## ENTRIES SHOWN
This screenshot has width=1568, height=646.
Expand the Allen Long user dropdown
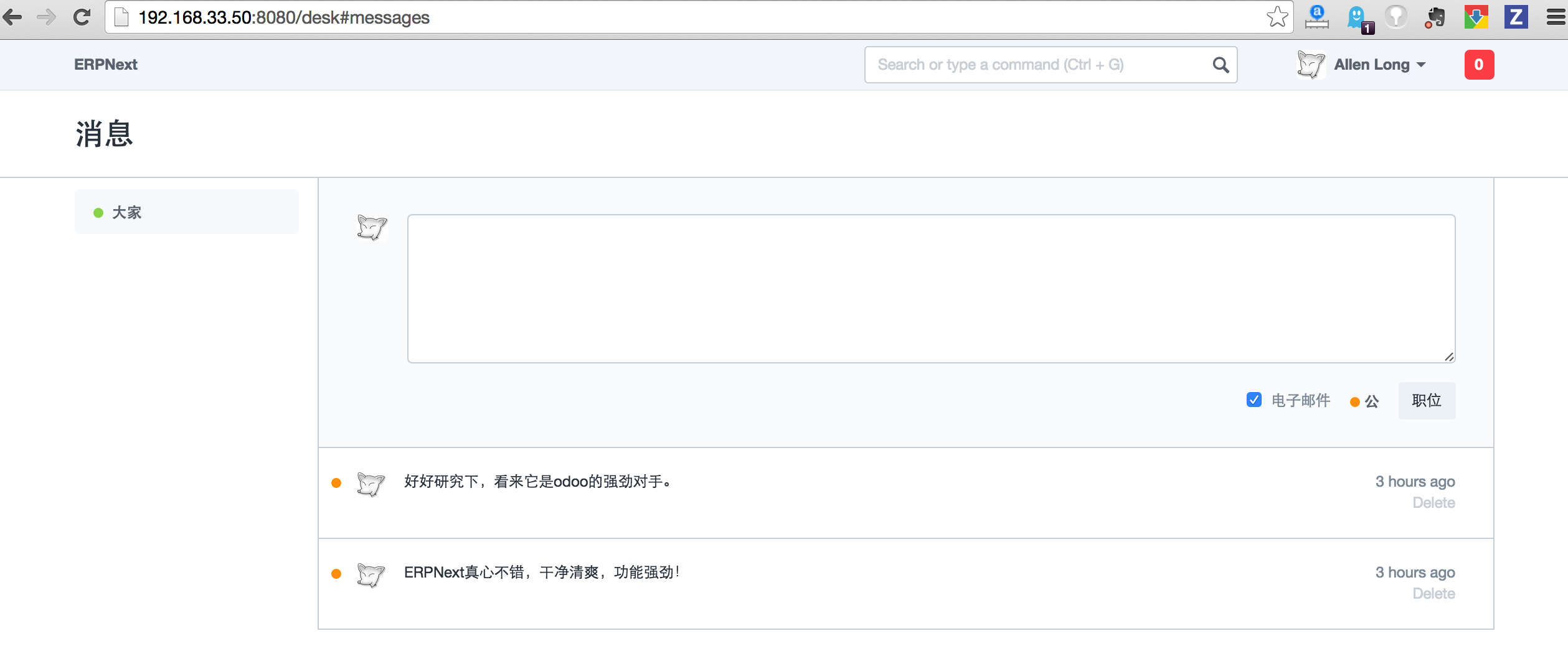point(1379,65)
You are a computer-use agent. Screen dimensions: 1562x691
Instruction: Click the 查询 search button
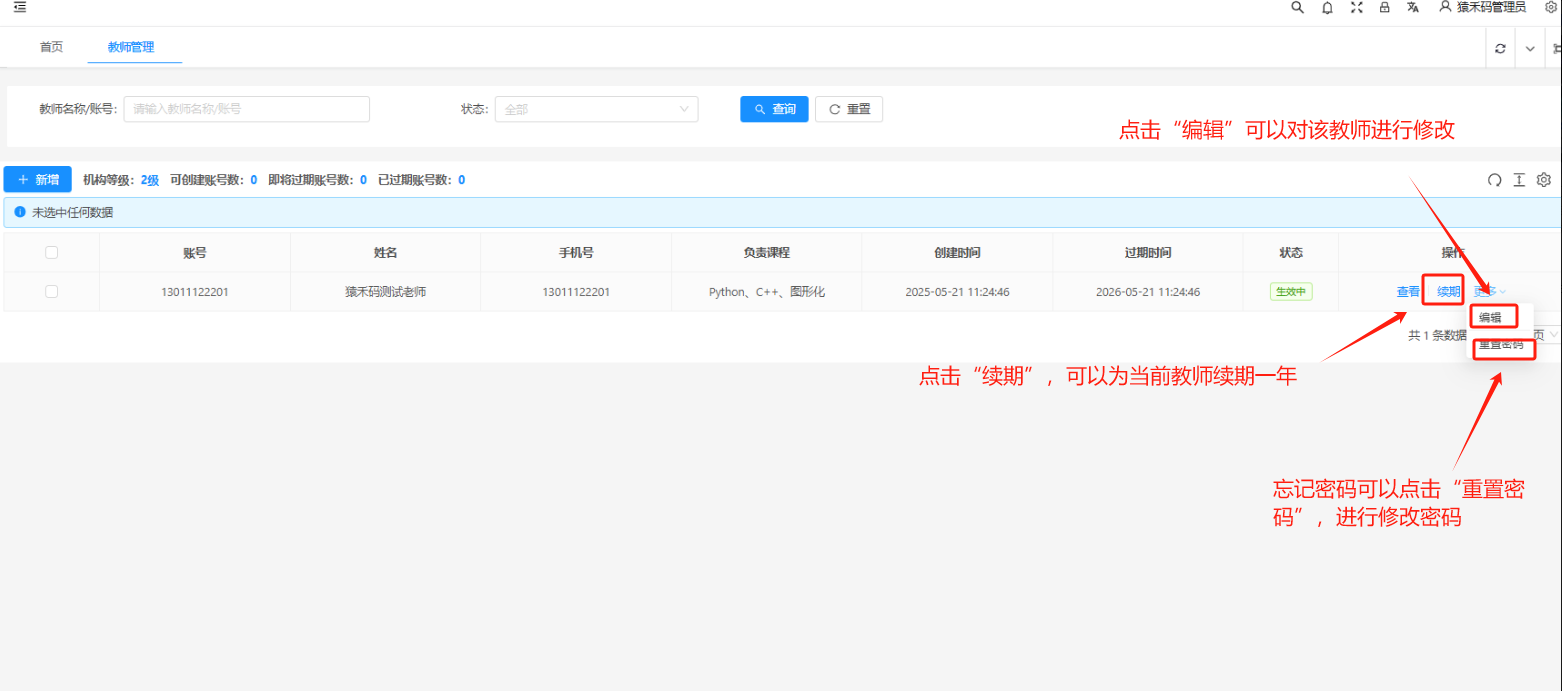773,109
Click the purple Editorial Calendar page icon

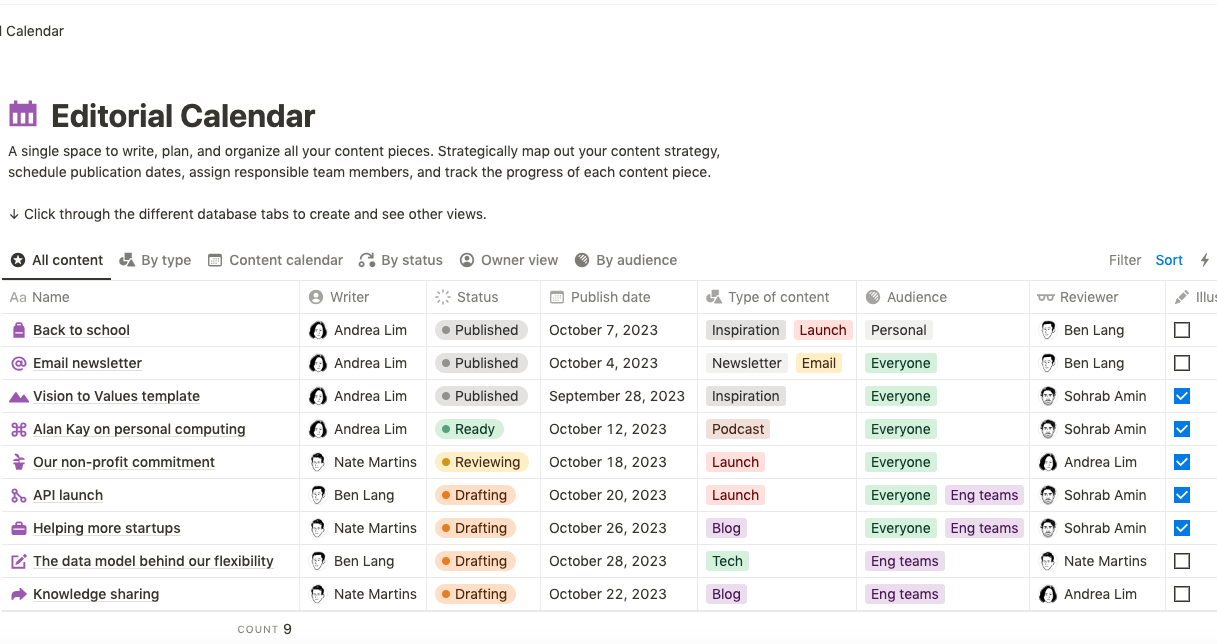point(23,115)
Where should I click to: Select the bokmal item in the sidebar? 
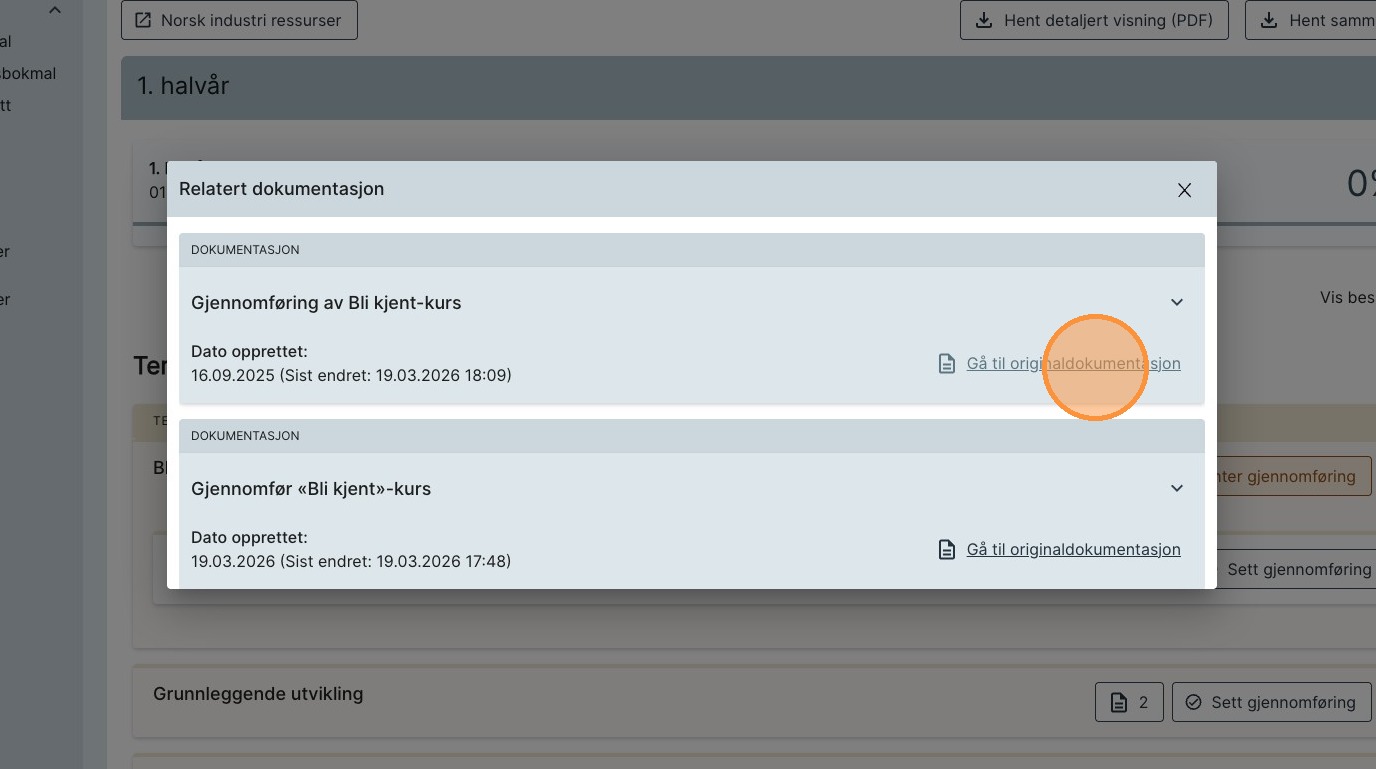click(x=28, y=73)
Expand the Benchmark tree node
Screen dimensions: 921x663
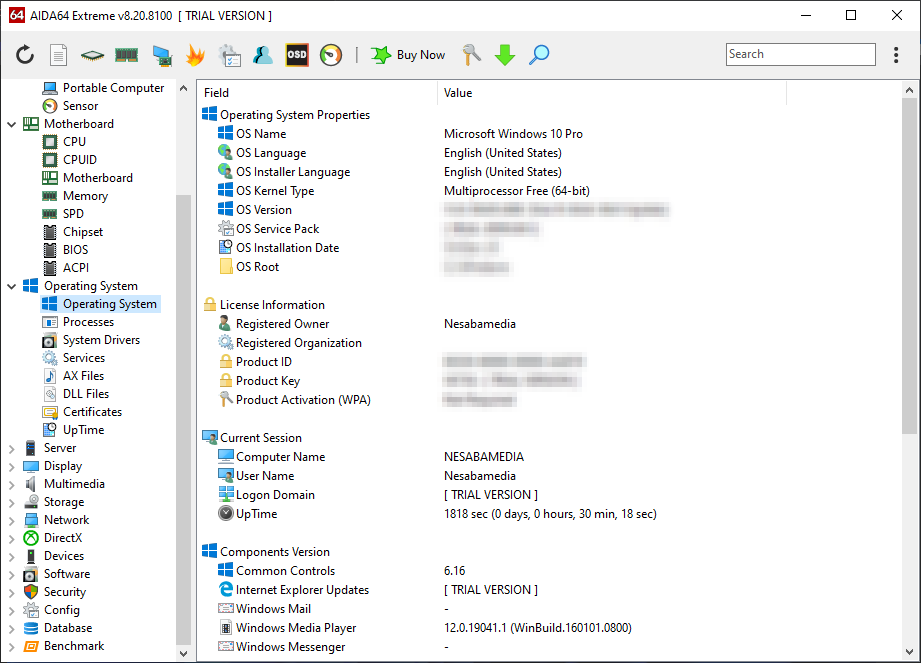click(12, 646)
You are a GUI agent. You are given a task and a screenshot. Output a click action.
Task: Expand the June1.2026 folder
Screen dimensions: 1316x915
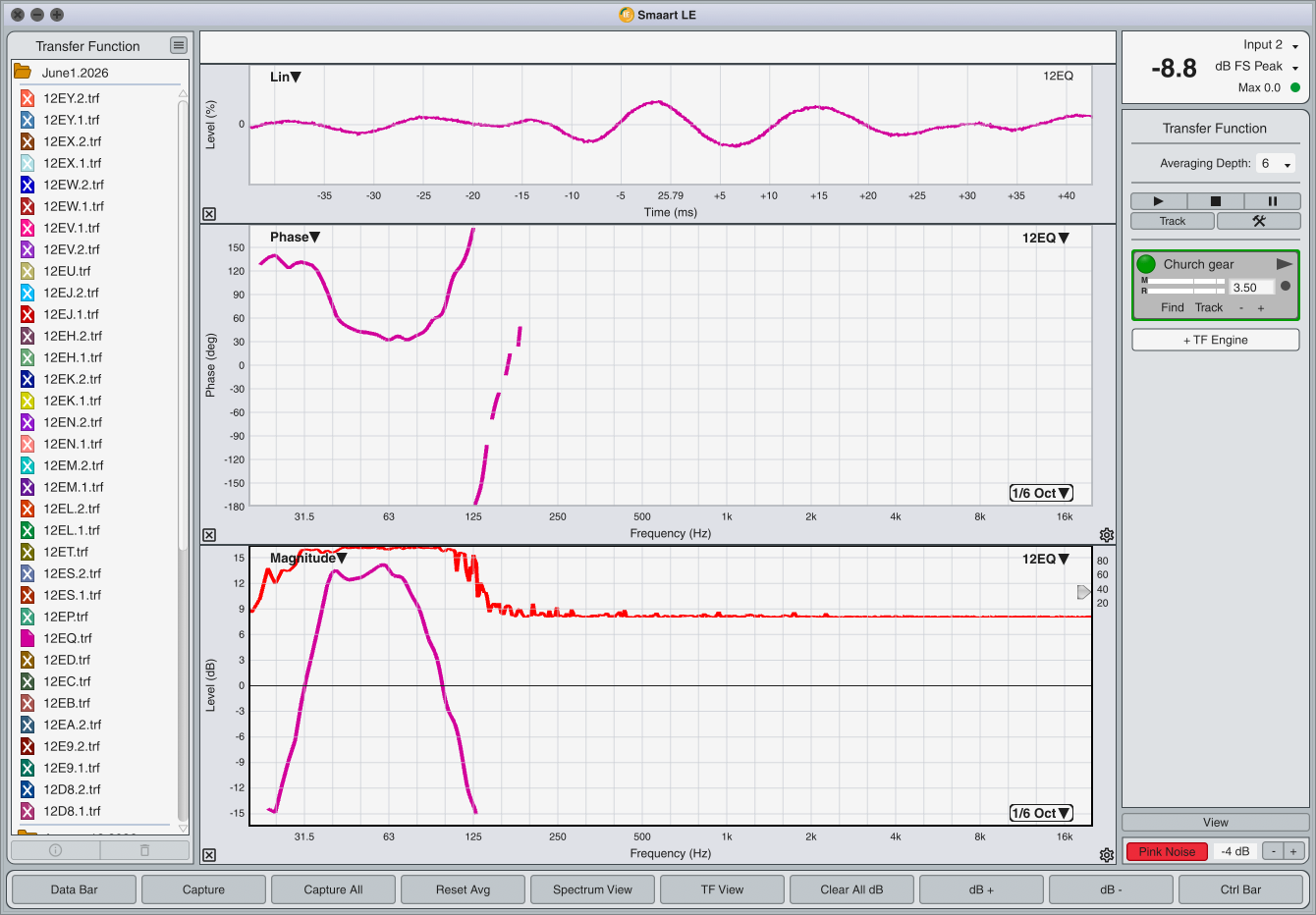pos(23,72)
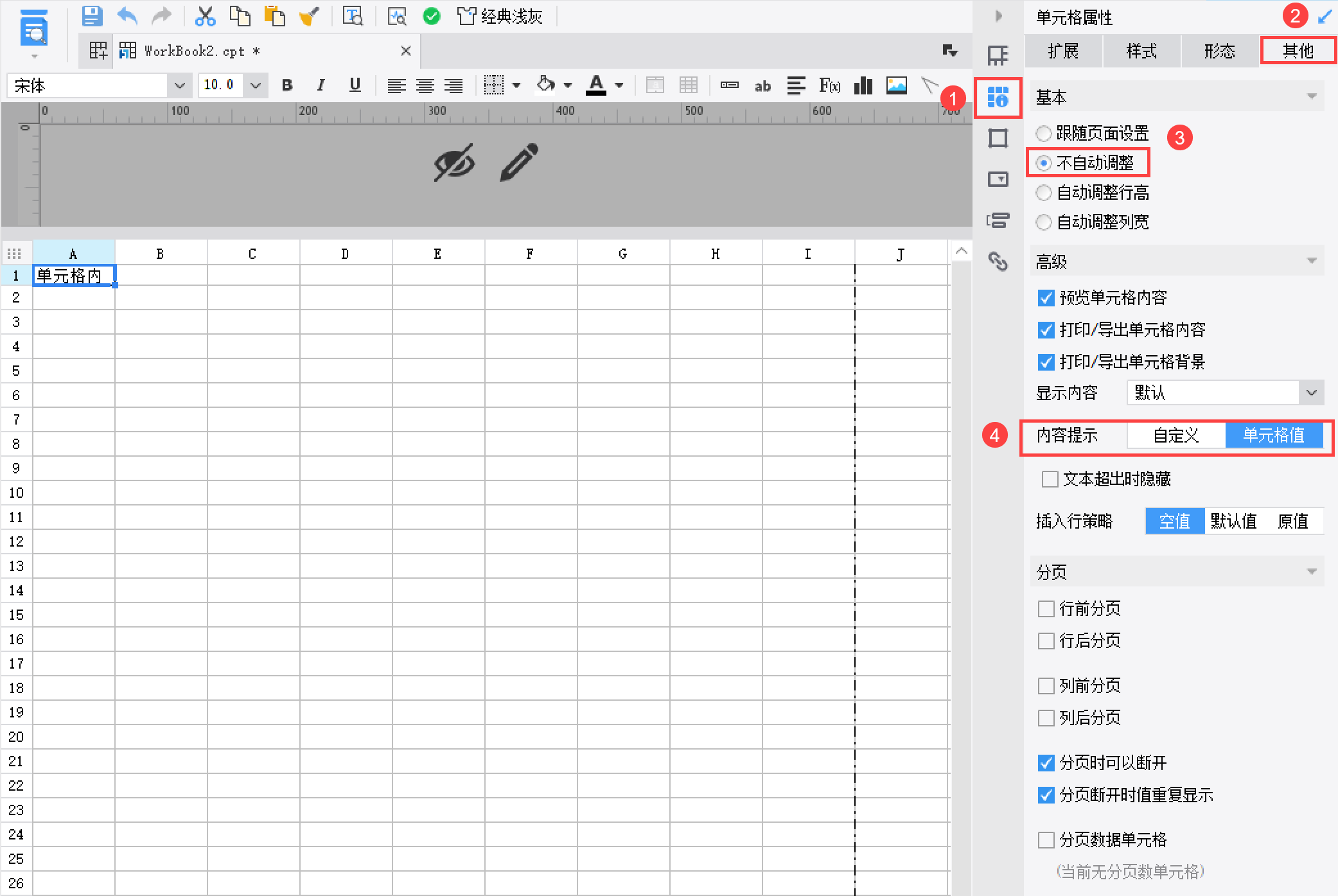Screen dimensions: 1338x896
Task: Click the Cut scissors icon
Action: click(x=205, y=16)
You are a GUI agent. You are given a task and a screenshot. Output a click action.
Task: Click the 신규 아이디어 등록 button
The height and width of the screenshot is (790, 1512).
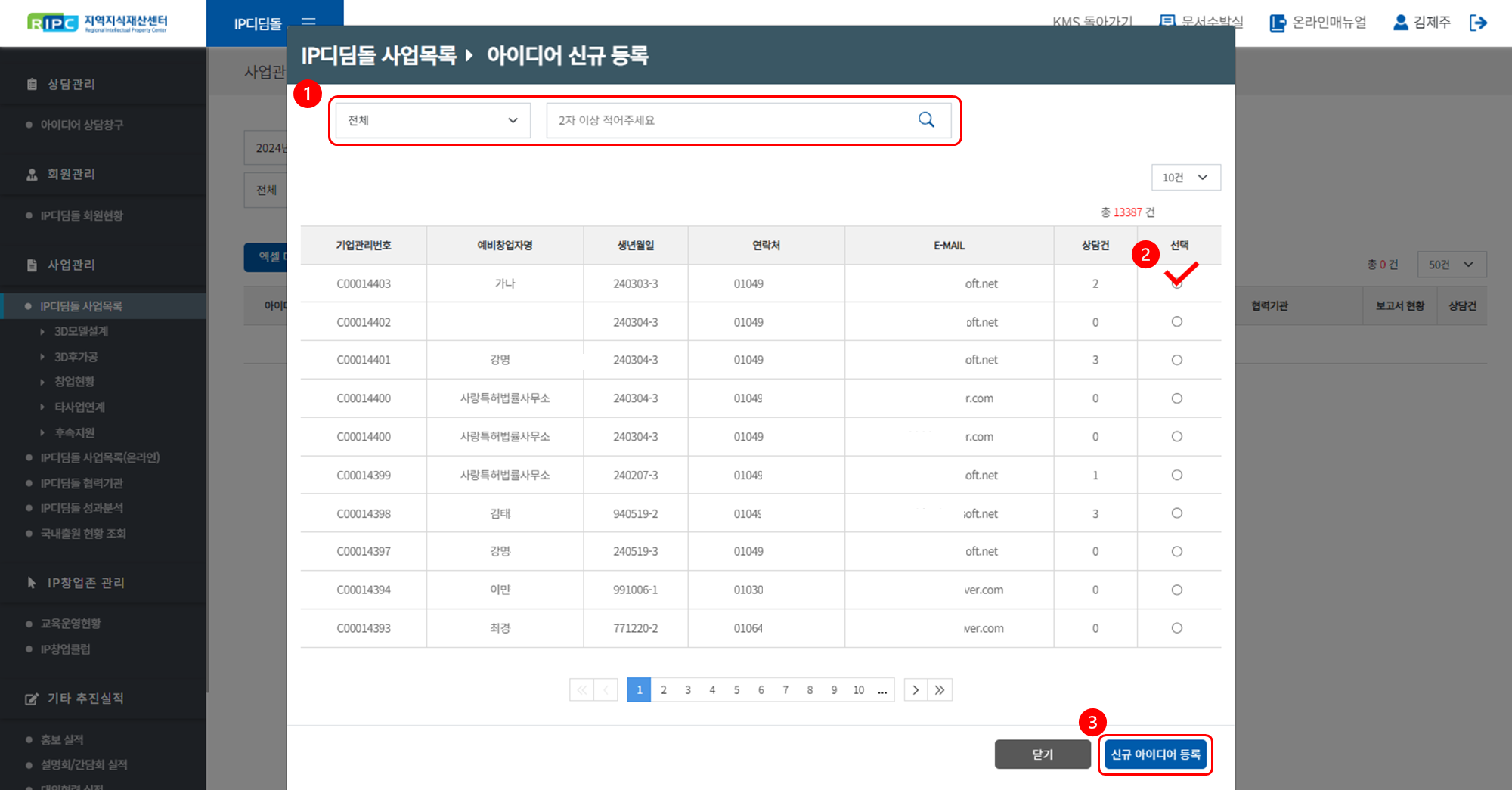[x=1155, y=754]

## WHAT THE EXERCISE ASKS
Express every line of the data above as a JSON list of strings, one string per line. Skip blank lines and leave out the pictures.

## WRITTEN REPLY
[
  "This screenshot has width=1568, height=646.",
  "Expand the Allen Long user dropdown",
  "point(1379,65)",
  "You are a computer-use agent. Screen dimensions: 1562x691",
  "Instruction: Click the 查询 search button",
  "773,109",
  "Click the purple Editorial Calendar page icon",
  "point(23,115)",
  "Where should I click to: Select the bokmal item in the sidebar? ",
  "click(x=28, y=73)",
  "Expand the Benchmark tree node",
  "Screen dimensions: 921x663",
  "click(12, 646)",
  "You are a GUI agent. You are given a task and a screenshot. Output a click action.",
  "Task: Expand the June1.2026 folder",
  "Screen dimensions: 1316x915",
  "pos(23,72)",
  "Screen dimensions: 1338x896",
  "Task: Click the Cut scissors icon",
  "Action: click(x=205, y=16)",
  "You are a GUI agent. You are given a task and a screenshot. Output a click action.",
  "Task: Click the 신규 아이디어 등록 button",
  "The height and width of the screenshot is (790, 1512).",
  "[x=1155, y=754]"
]